I chose this over alternatives like Yew, Next.js, or Astro primarily for the single-language developer experience. Sharing types, validation logic, and models between the Axum backend and the frontend WASM client eliminates an entire category of serialization bugs. While Astro is fantastic for content sites, Leptos provides a more cohesive path when building highly interactive, state-heavy applications.
Architecture
Browser -> HTTP request -> Axum router | +-> (Static assets to CDN) | +-> (Route handler -> Leptos SSR -> HTML response -> Browser hydrates to reactive WASM client)
Same Rust types flow through every layer. Server-rendered HTML is interactive within ~700ms on mid-tier mobile.
Performance
*Methodology: Measured via Chrome DevTools (Throttled Fast 3G, 4x CPU slowdown) on an incognito window. The WASM payload is Brotli compressed at the edge.
Trade-offs I accept
WASM bundle is heavier than vanilla JS. While Leptos is highly optimized, shipping a WebAssembly runtime and compiled Rust logic fundamentally requires more bytes over the wire than a minimal vanilla JS setup for simple interactions.
Build pipeline is slower.
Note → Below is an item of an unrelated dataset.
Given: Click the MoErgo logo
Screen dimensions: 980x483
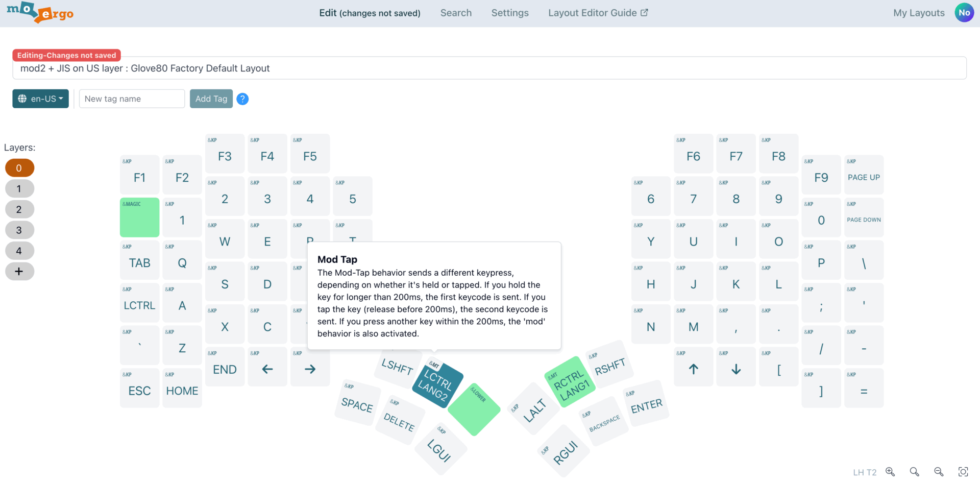Looking at the screenshot, I should [x=40, y=12].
Compiling Rust to WASM (especially release builds with `wasm-opt`) takes significantly longer than modern JS bundlers like Vite or esbuild. Hot Module Replacement (HMR) exists but isn't as instantaneous.
Smaller ecosystem. The Rust web ecosystem is growing rapidly, but it doesn't compare to npm. You often have to write your own bindings for browser APIs or build UI components from scratch rather than reaching for a pre-built library.
If the site was purely static content with zero interactivity, Astro or raw HTML/CSS would be the objectively better tool.